**Source:**
++++

1

The problem:

I have a dataset inputAll.data. I want to use 80% of the data as model construction input and validate the model on the remaining 20% of data.

I have manually split the dataset into two smaller datasets input80.data and input20.data containing 80% and 20% of the data respectively.

Format of data in my datasets:

Name      xvalues     yvalues
Prog1     0.654219    59.70282
Prog2     0.149516    49.59548
Prog3     0.50577     50.53859
Prog4     0.77783     59.95499
Prog5     0.237923    49.61133
Prog6     0.756063    50.63021
Prog7     0.015625    53.77959

I am using 80% of the data to construct a non-linear regression model using nls.

df = data.frame(input80.data)
yval = df$yvalues
xval = df$xvalues
model1 = nls(formula = yval ~ exp(xval + beta * xval), start = list(beta = 0))
sm1 = summary(model1)
fit1 = fitted.values(model1)

I am taking the remaining 20% data to obtain predicted values. I saved a copy of this data which contains the actual y values in another file called input20Actual.data, but input20.data only contains the x values.

dfNew = data.frame(input20.data)
xpred = dfNew$xvalues
dfVerify = data.frame(input20Actual.data)
yverify = dfVerify$yvalues
xverify = dfVerify$xvalues

obtainedPred = predict(model1, data.frame(xvalues = c(xpred) ))

I am then using a custom function called RMSE to calculate the error between the prediction and the actual value.

RMSE <- function(fitted, actual){
  sqrt(mean((fitted - actual)^2))
}

The error calculation is done by taking each predicted value and comparing it to the actual value that I had stored in input20Actual.data. I am storing the output in a file.

sink("ErrorsOut.txt")
cat("\n\nRMSE:\n")
for (i in 1:13) {
    #There are 13 values to be predicted in input20.data
    corr = obtainedPred[[i]]
    act = yverify[[i]]
    err = RMSE(act, corr)

++++

**Material:**
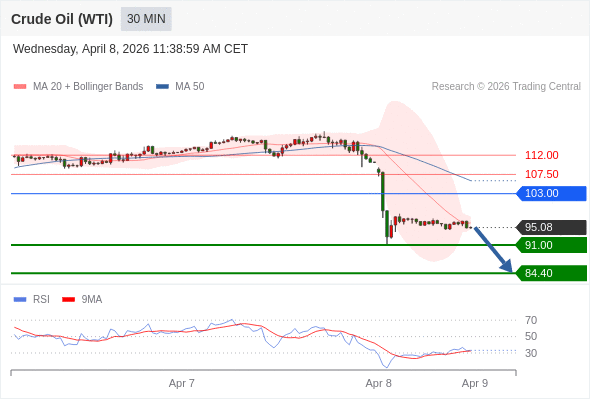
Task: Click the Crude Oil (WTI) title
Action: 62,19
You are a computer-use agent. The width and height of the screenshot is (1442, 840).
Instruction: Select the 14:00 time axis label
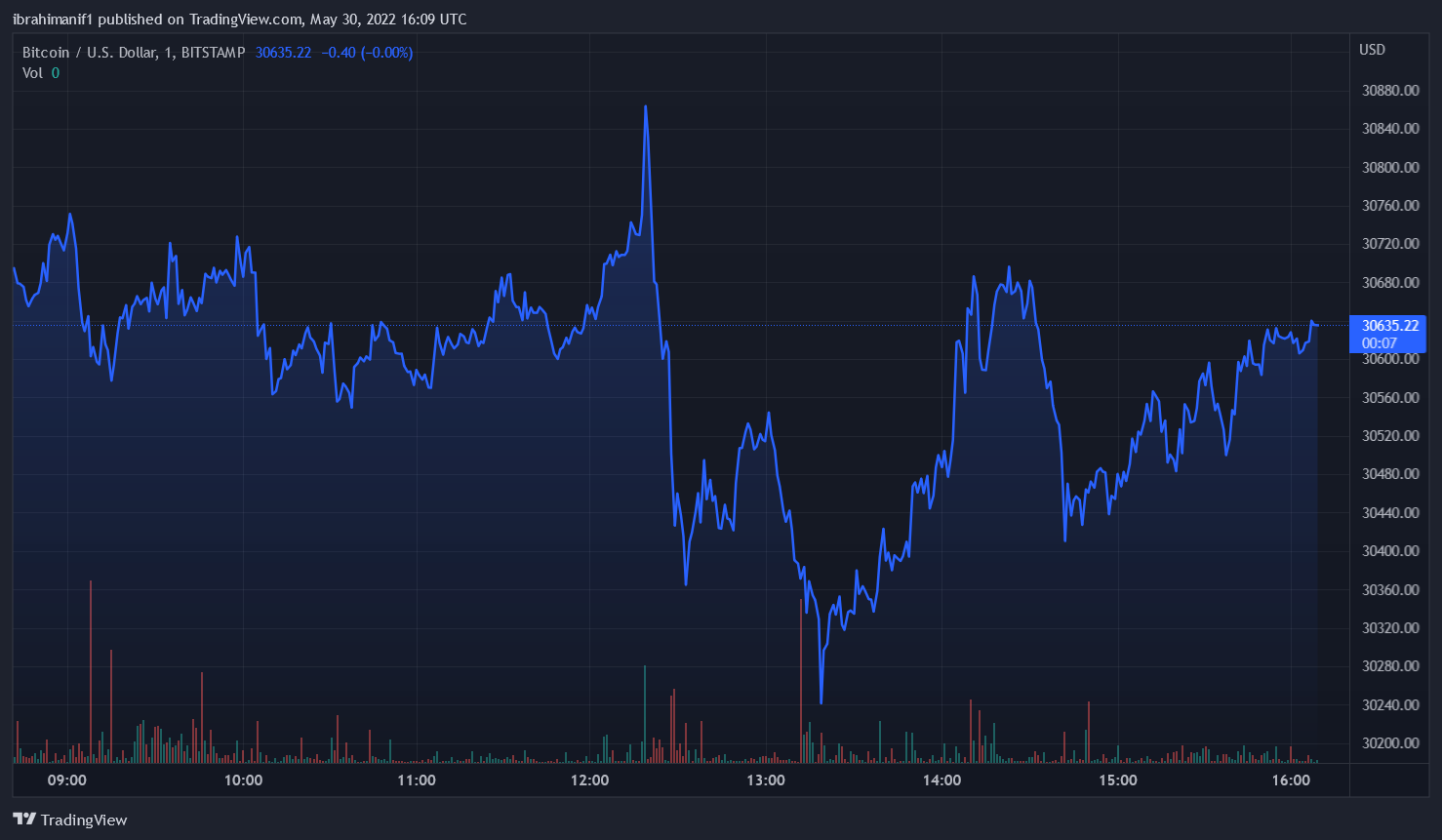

++++

**Required actions:**
(1) Copy the R regression post from "I am using 80%" to "list(beta = 0))", renaming "model1" to "nlsModel".
(2) Carry the R regression post forward from the point where it stops.
The material plays no part in this.

**Expected outputs:**
(1)
I am using 80% of the data to construct a non-linear regression model using nls.

df = data.frame(input80.data)
yval = df$yvalues
xval = df$xvalues
nlsModel = nls(formula = yval ~ exp(xval + beta * xval), start = list(beta = 0))

(2)
    cat(err)
    cat(" ")
}
cat("\n")
sink()

The problem is that I have split the input set manually. I would like to automate this, and do the same thing for different splits (different data each time) and obtain an average of the calculated errors.

What I tried:

I have read on StackOverflow about cross-validation in R. My understanding is that it iteratively takes some % of data for model creation and the remaining for testing. If I can use a cross validation function in nls, I don't have to split my input data into two files.

I have searched on SO a lot for a solution. Many answers about cross-validation were for lm. But I specifically require cross-validation for nls. I also read about the caret package, but I have tried to install it and but most of the time I end up getting package installation errors, like the one below:

Warning: dependency ‘plyr’ is not available
package ‘plyr’ is not available (for R version 3.0.2)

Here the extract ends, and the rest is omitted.